According to the Tech Transparency Project (TTP), Apple and Google app stores are offering private browsing apps owned by Chinese companies. TTP identified these apps more than six weeks ago in a report, but it appears that no action has been taken in response. 

TTP suggests that Apple and Google may be profiting off of these apps, risking Americans’ privacy and national security. 

The apps in question are virtual private networks (VPNs). Chinese-owned VPNs could be a privacy and security concern for American citizens, as Chinese companies could be obligated to share sensitive data with the Chinese government. 

The report found that out of the top 100 free VPNs in the United States Apple App Store in 2024, 20 of them showed signs of Chinese ownership.

Below, security leaders share their thoughts on this report. 

Security Leaders Weigh In

James Maude, Field CTO at BeyondTrust:

These threats are not entirely new. Free mobile apps have a history of embedding code that connects the user’s device to a proxy network to generate revenue by selling off a small amount of the user bandwidth. This allows a developer to generate revenue in the app without charging the user or relying on ad revenue. The flip side to this is what these device proxies are then used for as they provide a network of residential IP exit nodes that can be used in web scraping, credential stuffing and identity theft by criminal organizations. They effectively provide a route for a threat actor with access to compromised credentials to evade geolocation blocks (only allow logins from U.S.) by allowing them to login from a residential IP perhaps in the same city and using the same ISP as the victim.

In age where identity is the new perimeter, these free VPN services may not only process sensitive browsing data through foreign servers, they can also create large peer-to-peer networks of proxy exit nodes which can potentially be misused to both target and surveil identities. They can also provide a mechanism to exploit them using a vast network of exit nodes near their target.

Example of my previous 2019 research on the true cost of free VPNs. 

Randolph Barr, Chief Information Security Officer at Cequence Security:

If Apple and Google are unwilling or unable to enhance their oversight, it’s likely this will accelerate demand for more advanced, enterprise-controlled security solutions, particularly in environments where sensitive data is accessed through mobile devices. Mobile Device Management (MDM) and Bring Your Own Device (BYOD) programs will increasingly need to integrate AI-driven app vetting and behavioral analysis into their security stack.

While MDM and BYOD controls are not a silver bullet, incorporating AI into these solutions can strengthen a layered security approach, raising the bar for attackers and reducing organizational risk, even when app stores fall short.
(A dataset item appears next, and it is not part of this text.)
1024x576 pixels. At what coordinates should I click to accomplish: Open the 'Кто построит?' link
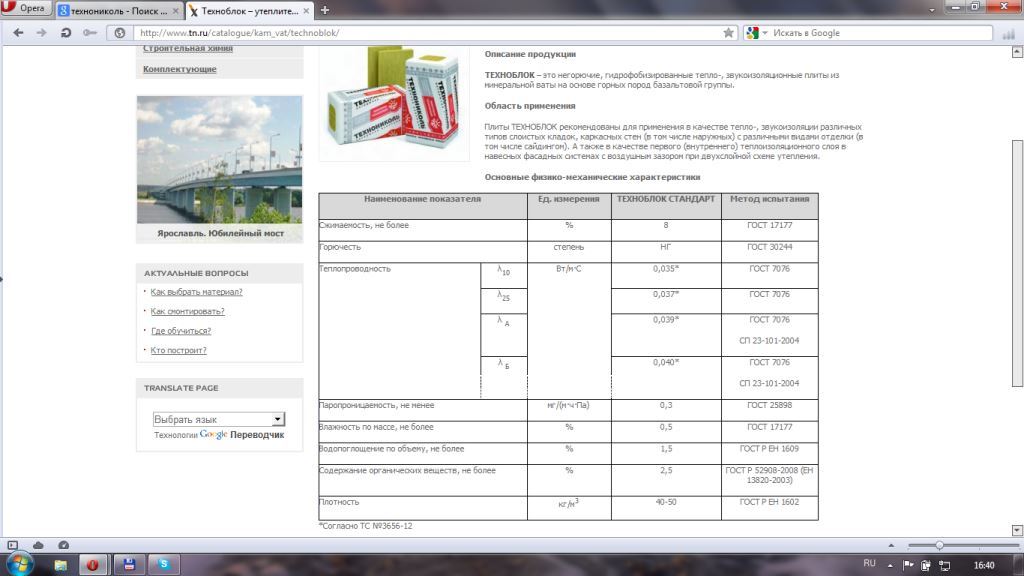pyautogui.click(x=178, y=350)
For CISOs, this situation underscores a broader reality: security leaders must build resilience while enabling innovation. They need to communicate the value of controls like AI-enhanced MDM not just as risk mitigation, but as enablers of secure digital agility. If Apple and Google won’t prioritize user protection through better enforcement, enterprises will have to fill that gap themselves with smarter, adaptive tools that protect both data and business continuity.

Mr. Vijay Dilwale, Principal Security Consultant at Black Duck:

Chinese law requires collaboration with state intelligence efforts by businesses. This is not optional, but legislation. As a result, all information traveling through these apps could possibly be available for the Chinese government to access.

Worryingly is that the majority of these apps continue to sit in top app stores without complete transparency about their ownership. In some cases, even Apple and Google could also be profiting from them. This is not merely a consumer protection issue. It is a national security issue. Platforms should do more to demand open ownership, stricter vetting for risky applications like VPNs, and reassessing how they make money off of tools that carry this kind of risk.

Chad Cragle, Chief Information Security Officer at Deepwatch:

It’s time for the platforms to take responsibility and set the example. You can’t claim to prioritize privacy if you're letting other parties control the playbook. If they don't properly scrutinize these apps, they’re not just passively allowing it—they’re helping to create the problem. And let's be honest, this isn't just about privacy; it’s about national security, too.